Job — Copy each of the following records verbatim, keeping every line unchanged.

[start]

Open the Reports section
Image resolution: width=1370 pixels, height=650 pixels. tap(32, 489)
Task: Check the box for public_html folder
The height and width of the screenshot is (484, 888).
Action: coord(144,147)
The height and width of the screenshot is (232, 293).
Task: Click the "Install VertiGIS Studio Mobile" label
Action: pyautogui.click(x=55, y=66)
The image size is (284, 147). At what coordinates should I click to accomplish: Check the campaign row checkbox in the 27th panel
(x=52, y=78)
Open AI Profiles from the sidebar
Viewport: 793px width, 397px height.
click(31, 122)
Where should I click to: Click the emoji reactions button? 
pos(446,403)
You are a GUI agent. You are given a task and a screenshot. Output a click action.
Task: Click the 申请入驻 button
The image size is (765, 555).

[end]

Exercise result —
Open the Reports section
Image resolution: width=1370 pixels, height=650 pixels. tap(32, 489)
Task: Check the box for public_html folder
The height and width of the screenshot is (484, 888).
Action: coord(144,147)
The height and width of the screenshot is (232, 293).
Task: Click the "Install VertiGIS Studio Mobile" label
Action: pyautogui.click(x=55, y=66)
The image size is (284, 147). At what coordinates should I click to accomplish: Check the campaign row checkbox in the 27th panel
(x=52, y=78)
Open AI Profiles from the sidebar
Viewport: 793px width, 397px height.
click(31, 122)
Where should I click to: Click the emoji reactions button? 
pos(446,403)
You are a GUI agent. You are given a task and a screenshot. Output a click action.
Task: Click the 申请入驻 button
The image size is (765, 555).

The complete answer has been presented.